The company on Wednesday cited deteriorating financial market conditions as the reason for dropping the auction this week.

By selling a major piece of its mobile devices unit to a U.S. partner, Huawei's ability to sell in U.S markets would be greatly enhanced.

There were two reported preliminary bidders, including Bain Capital Partners LLC, which has long been involved in transactions with Huawei and U.S. partner 3Com. The second interested bidder was Silver Lake.

In a statement, Huawei was cautious about its strategy. "While international investors exhibited strong interest in the business, Huawei believes that given current global market conditions and prevailing economic uncertainty the interests of the company are best served by postponing the sale process," the company said, adding that it is "fully committed" to the business and will continue to fund it as needed.

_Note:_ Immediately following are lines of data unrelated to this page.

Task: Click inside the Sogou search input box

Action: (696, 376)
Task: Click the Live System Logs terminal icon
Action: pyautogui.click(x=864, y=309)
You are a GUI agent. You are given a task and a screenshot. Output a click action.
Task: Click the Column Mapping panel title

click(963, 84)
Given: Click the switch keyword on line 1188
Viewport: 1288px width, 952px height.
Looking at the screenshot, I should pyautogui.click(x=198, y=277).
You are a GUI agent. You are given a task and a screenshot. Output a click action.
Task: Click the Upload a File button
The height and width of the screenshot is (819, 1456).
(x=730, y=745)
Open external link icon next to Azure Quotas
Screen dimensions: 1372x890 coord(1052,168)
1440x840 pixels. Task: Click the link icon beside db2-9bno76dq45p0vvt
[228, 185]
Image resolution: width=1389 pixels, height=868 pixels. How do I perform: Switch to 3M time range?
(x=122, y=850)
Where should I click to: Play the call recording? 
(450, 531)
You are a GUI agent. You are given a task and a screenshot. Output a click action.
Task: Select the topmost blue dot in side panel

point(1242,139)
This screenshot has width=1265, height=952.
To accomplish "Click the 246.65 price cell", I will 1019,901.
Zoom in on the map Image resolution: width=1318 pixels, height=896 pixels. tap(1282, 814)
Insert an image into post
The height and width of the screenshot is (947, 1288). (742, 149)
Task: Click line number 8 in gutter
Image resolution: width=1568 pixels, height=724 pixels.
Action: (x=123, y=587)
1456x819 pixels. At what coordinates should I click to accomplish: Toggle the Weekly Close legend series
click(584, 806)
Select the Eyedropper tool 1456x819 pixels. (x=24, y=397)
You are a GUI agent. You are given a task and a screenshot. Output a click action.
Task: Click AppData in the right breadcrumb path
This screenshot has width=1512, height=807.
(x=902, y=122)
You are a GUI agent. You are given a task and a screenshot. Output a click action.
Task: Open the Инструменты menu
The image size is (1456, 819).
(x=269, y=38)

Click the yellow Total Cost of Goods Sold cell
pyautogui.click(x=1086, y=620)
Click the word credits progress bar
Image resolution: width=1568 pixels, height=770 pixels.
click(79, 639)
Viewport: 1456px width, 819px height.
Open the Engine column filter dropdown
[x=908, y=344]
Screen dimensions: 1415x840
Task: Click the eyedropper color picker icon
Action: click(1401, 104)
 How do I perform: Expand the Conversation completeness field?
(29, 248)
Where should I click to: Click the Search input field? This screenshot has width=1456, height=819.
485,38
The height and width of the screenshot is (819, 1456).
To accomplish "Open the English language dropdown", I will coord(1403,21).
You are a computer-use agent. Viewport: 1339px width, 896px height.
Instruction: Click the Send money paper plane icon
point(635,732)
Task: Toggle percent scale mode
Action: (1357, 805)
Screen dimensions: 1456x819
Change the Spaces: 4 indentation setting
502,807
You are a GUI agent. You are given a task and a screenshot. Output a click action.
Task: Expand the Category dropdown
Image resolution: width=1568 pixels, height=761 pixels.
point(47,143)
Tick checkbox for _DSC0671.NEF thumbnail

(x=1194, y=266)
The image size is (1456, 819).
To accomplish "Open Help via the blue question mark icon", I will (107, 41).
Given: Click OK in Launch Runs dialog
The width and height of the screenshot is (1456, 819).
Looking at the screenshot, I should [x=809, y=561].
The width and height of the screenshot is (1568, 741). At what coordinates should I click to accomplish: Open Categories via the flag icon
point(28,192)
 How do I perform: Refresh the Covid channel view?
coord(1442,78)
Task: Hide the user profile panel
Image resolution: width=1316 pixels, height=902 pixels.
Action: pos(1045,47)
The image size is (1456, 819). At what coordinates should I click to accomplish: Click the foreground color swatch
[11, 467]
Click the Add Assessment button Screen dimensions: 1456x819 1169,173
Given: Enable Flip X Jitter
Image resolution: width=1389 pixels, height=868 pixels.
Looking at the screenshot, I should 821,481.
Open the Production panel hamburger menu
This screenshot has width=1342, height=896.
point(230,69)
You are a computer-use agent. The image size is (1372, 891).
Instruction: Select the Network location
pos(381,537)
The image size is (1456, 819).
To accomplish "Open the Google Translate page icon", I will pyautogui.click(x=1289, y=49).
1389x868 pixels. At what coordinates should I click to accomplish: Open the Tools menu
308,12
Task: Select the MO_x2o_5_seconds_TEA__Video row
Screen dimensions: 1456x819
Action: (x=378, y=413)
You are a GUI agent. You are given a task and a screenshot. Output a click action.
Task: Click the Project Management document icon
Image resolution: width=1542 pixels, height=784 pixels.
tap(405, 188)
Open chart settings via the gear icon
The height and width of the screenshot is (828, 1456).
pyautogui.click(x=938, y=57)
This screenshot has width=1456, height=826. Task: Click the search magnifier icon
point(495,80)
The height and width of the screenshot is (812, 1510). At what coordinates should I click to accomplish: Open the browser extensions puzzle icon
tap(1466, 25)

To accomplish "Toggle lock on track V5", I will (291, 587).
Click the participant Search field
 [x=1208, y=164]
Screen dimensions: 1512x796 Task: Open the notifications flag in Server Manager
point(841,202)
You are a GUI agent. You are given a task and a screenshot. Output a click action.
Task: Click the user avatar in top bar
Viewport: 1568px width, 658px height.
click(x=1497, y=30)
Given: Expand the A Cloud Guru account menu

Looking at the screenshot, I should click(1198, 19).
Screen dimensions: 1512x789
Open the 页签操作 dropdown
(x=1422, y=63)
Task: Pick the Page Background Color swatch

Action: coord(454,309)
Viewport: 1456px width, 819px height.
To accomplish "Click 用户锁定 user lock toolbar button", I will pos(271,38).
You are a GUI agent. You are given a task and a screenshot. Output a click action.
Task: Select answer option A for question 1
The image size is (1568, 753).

The Huawei mobile devices unit primarily provides handsets, home routers, and PC cards; about one-half of the operation was earmarked for sale in the auction. Media reports said early bids had valued the entire unit at around $4 billion.

Huawei has long had a partnership with 3Com, which markets some Huawei networking products. An attempt earlier this year whereby Huawei and Bain would purchase 3Com failed when U.S. government agencies nixed the deal, reportedly over fears that 3Com's Tipping Point intrusion-prevention systems unit could have been compromised. The deal collapsed even though 3Com had given assurance that Tipping Point would be spun off as an arm's length separate operation.

In announcing the cancellation of the auction Wednesday, Huawei indicated the auction could restart if and when financial conditions improve. The company said it "will continue to monitor market conditions and may in the future resume the sale process."